■ **Work to do**
From the opinion piece below on waging war against radical Islam, extract word for word the stretch from "From my prospective;" through "Obama has adopted.".

■ **Selected extract**
----
There is no middle, kind, or compassion way to deal with radical Islam. We have to be committed to total war or we have to suffer death by a thousand cuts. It seems to me we lack the will to wage all out war against radical Islam. Bush II did not have the fortitude to do what I believe was necessary; although I credit it him with doing more than his predecessors to confront jihad.
From my prospective; immediately after 9/11/01 Bush II should have gone before the American people and congress and asked for a declaration of war against any and all nations that aid, abet, support, or harbor Islamic radicals bent upon attacking Western Civilization. Instead, Bush II sent us on this half *ssed response Obama has adopted.
I believe a person or a nation should not tread lightly into war. But once it becomes obvious one is at war, war should be fought with a ruthless intensity. War should be fought without regard to “collateral damage”. We can not defeat radical Islam until we are willing to treat Mecca or Medina or Qom or Tehran or Islamabad or Cairo or Damascus with the same intensity that we treated Dresden or Hamburg or Berlin or Tokyo or Yokohama or Hiroshima or Nagasaki during WW2.
----
■ **Supplied data**
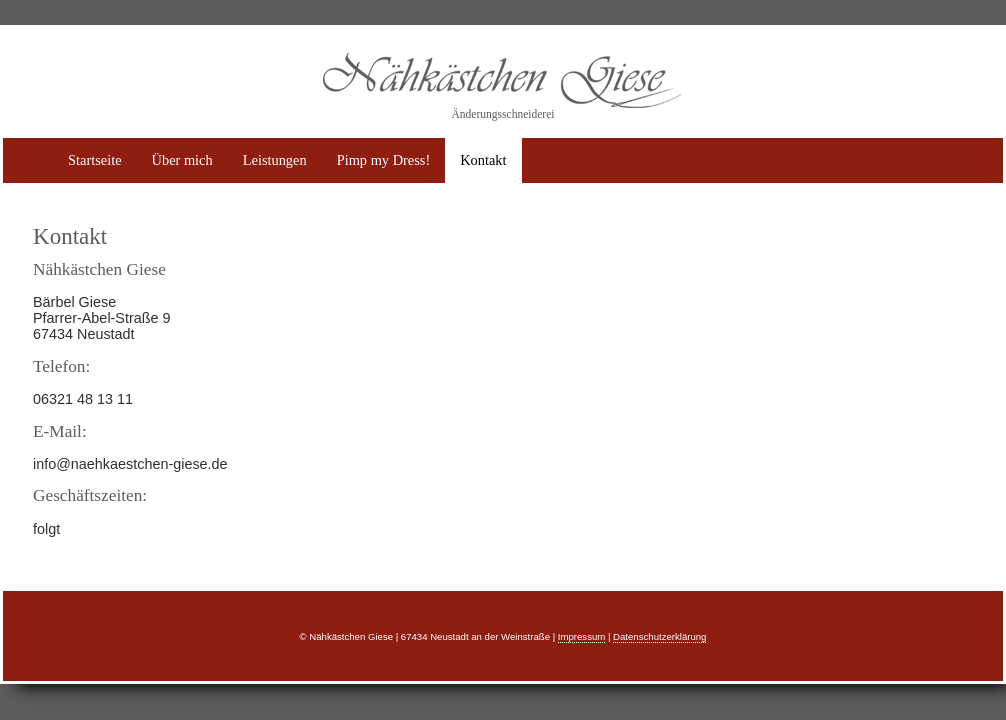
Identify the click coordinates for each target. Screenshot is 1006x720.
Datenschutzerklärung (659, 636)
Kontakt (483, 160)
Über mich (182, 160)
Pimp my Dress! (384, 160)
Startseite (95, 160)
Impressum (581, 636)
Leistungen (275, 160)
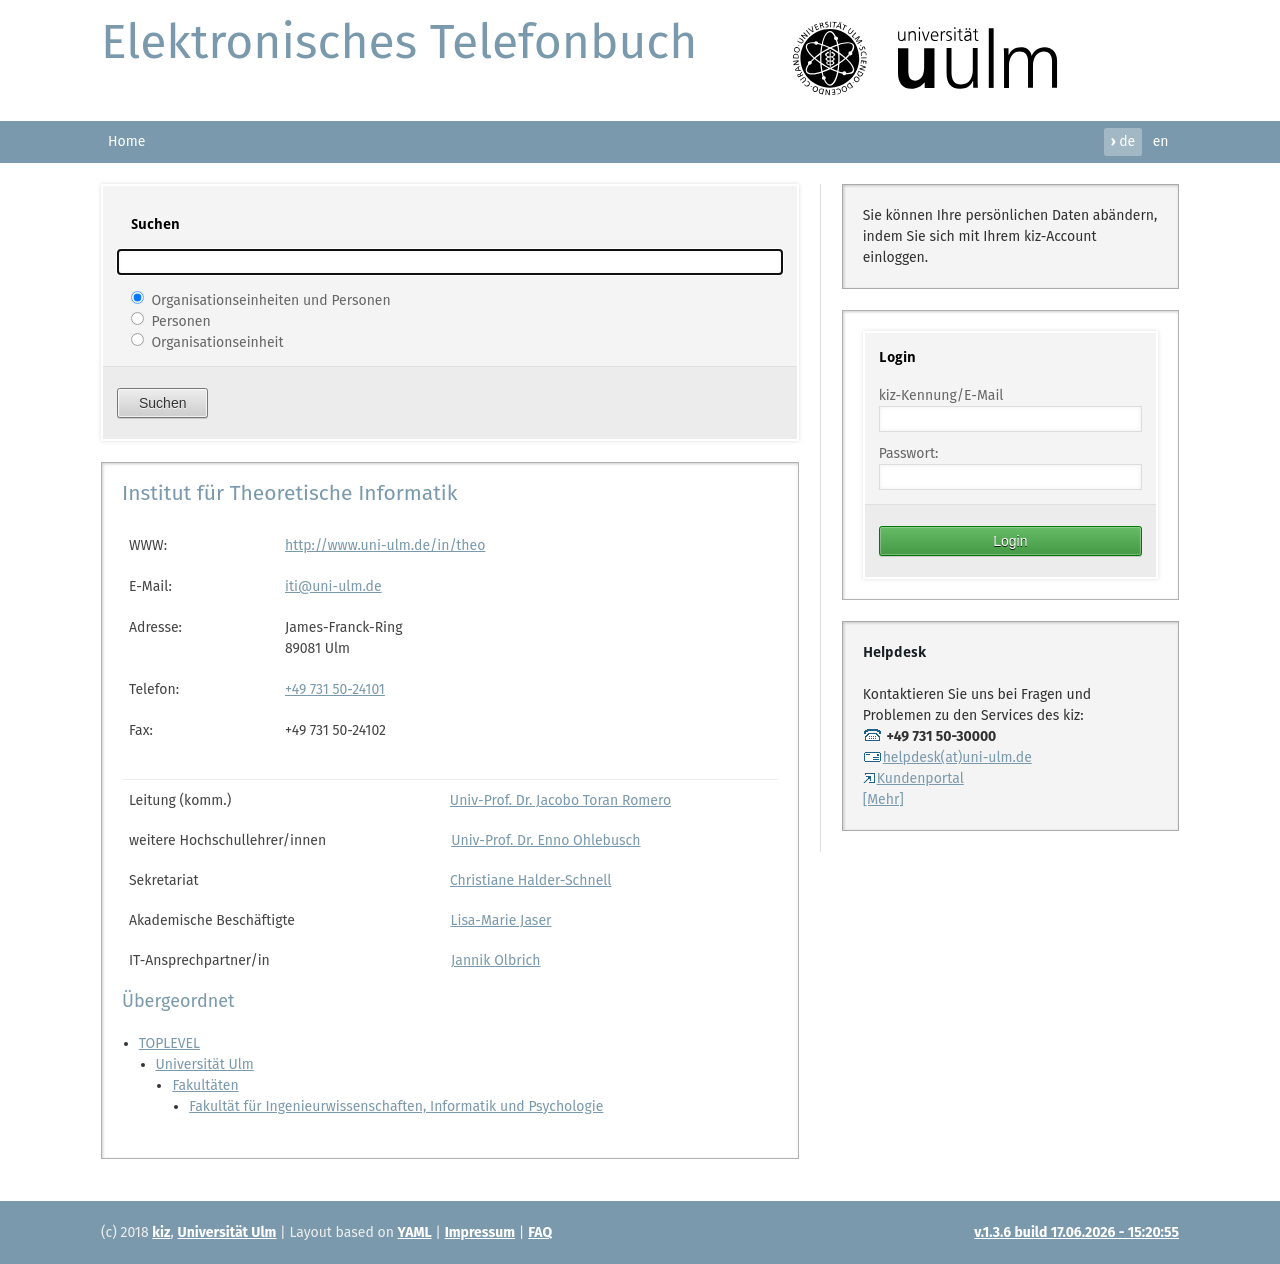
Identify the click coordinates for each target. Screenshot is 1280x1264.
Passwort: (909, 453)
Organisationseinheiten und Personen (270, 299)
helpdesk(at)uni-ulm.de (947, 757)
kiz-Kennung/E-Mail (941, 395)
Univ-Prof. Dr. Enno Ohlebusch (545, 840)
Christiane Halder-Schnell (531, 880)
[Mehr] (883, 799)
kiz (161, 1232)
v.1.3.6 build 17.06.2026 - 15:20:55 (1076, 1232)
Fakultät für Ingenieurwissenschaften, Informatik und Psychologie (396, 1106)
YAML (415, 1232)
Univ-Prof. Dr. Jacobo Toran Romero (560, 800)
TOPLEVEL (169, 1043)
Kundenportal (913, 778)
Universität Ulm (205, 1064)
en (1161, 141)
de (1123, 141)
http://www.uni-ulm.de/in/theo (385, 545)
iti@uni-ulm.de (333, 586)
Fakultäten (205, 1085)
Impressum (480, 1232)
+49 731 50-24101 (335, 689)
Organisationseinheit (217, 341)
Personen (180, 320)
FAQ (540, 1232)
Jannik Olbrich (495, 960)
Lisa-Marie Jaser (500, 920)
----
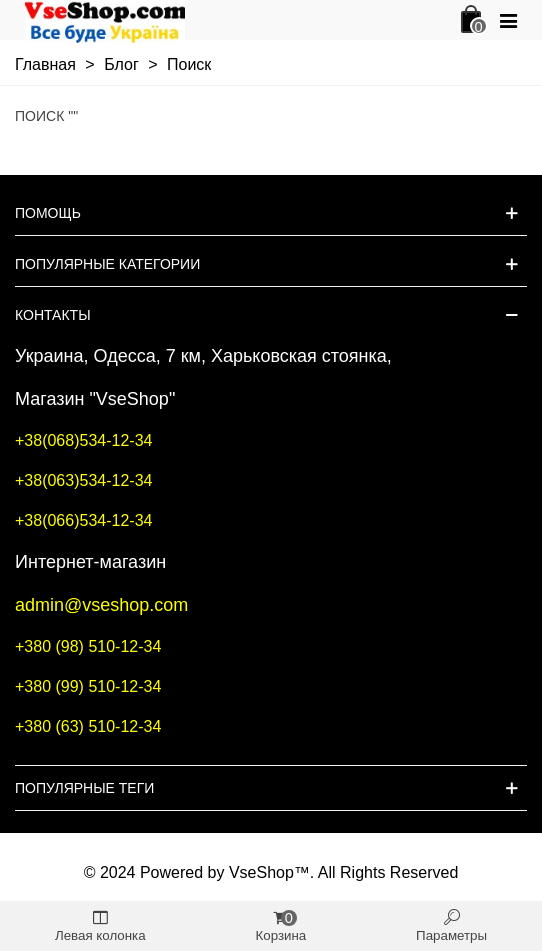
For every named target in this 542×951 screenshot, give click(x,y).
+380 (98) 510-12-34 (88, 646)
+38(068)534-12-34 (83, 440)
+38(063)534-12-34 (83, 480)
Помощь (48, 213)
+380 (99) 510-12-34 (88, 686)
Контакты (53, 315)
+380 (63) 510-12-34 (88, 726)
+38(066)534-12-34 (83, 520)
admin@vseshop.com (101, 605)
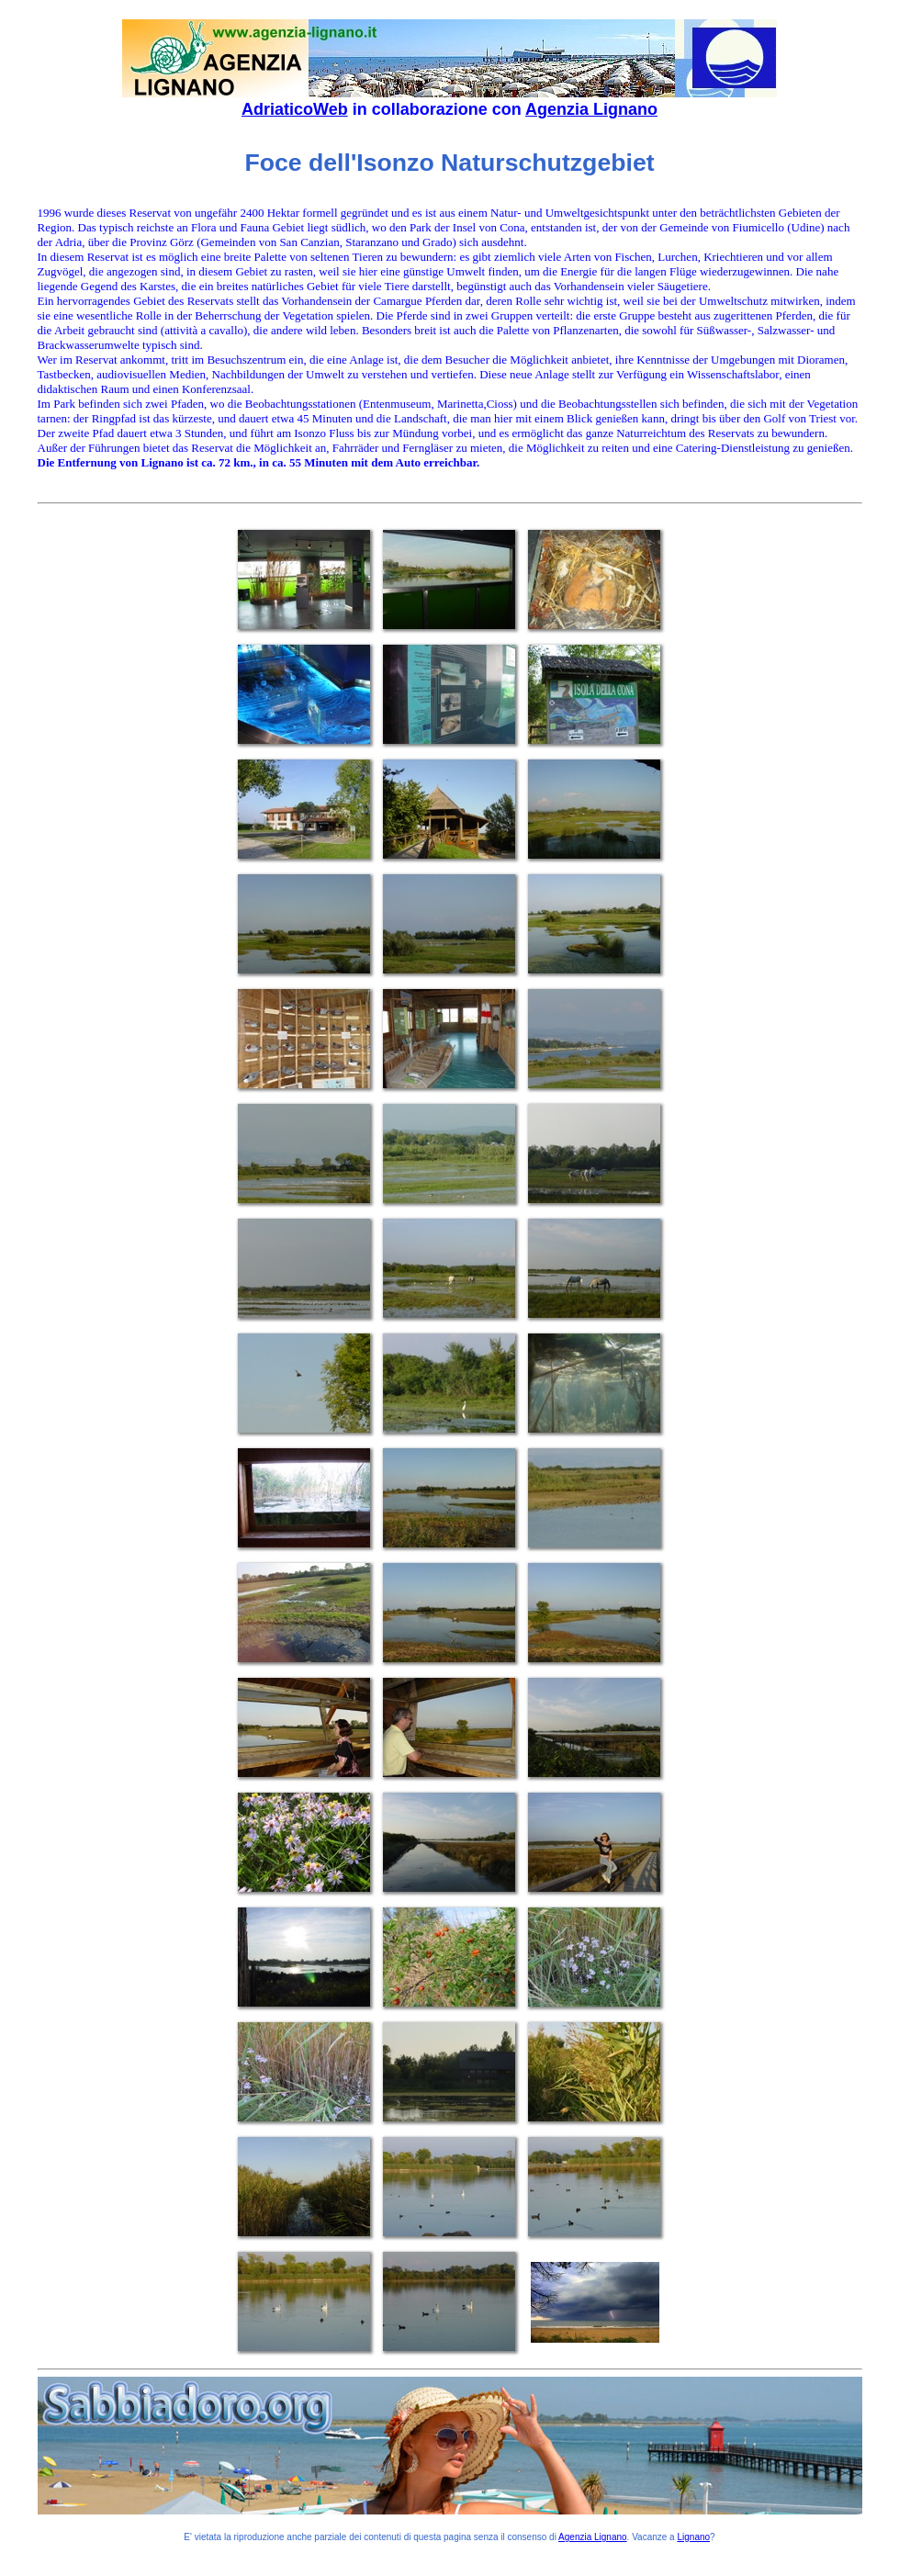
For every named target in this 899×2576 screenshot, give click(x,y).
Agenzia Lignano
----
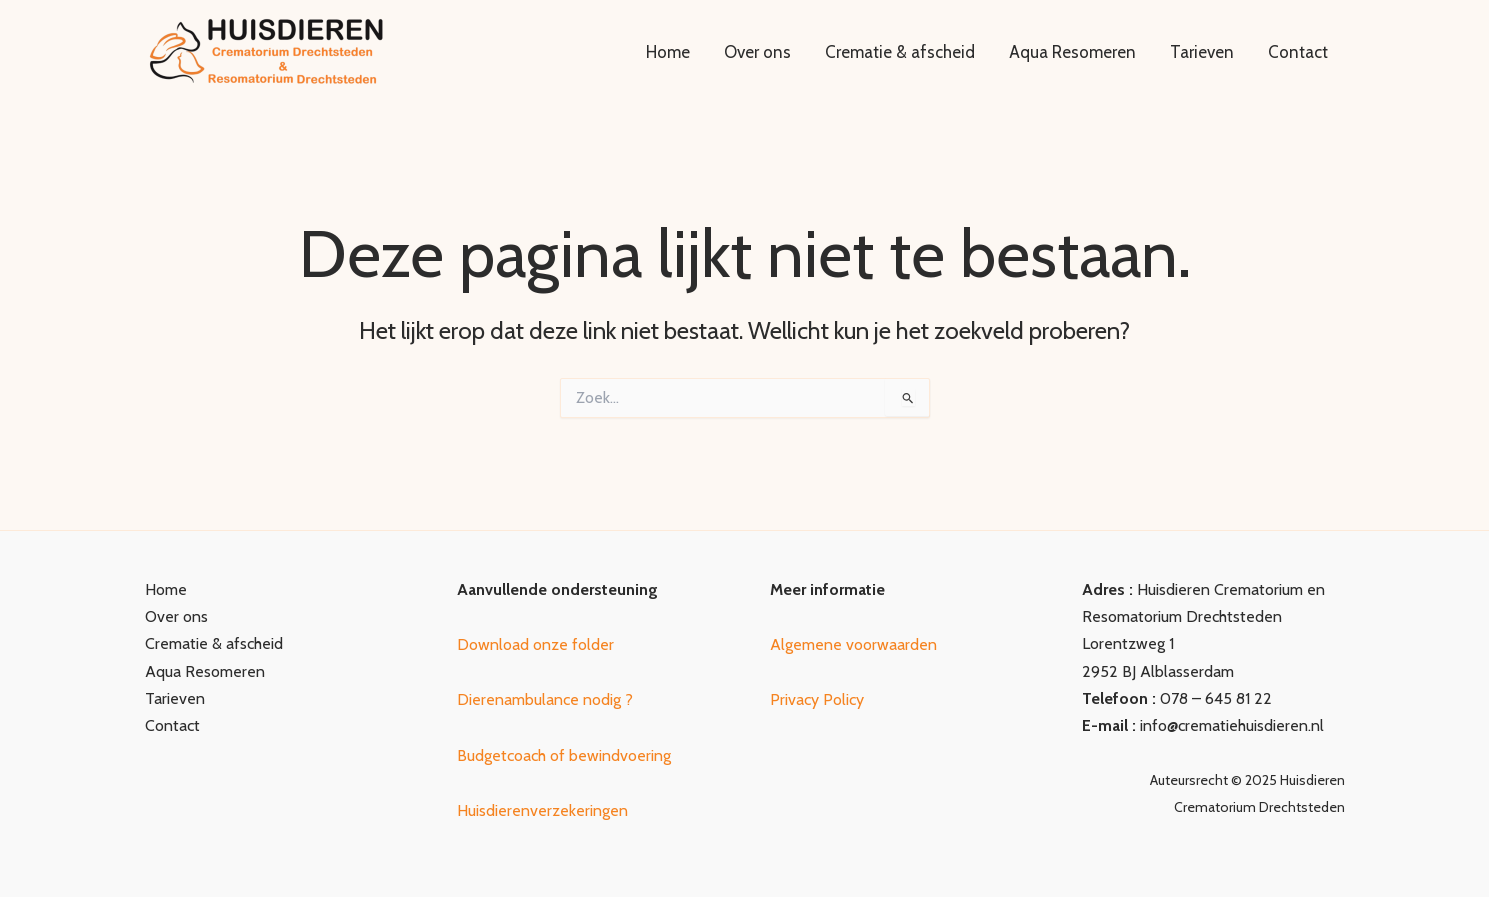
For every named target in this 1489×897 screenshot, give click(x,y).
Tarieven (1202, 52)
----
■ **Result**
From my prospective; immediately after 9/11/01 Bush II should have gone before the American people and congress and asked for a declaration of war against any and all nations that aid, abet, support, or harbor Islamic radicals bent upon attacking Western Civilization. Instead, Bush II sent us on this half *ssed response Obama has adopted.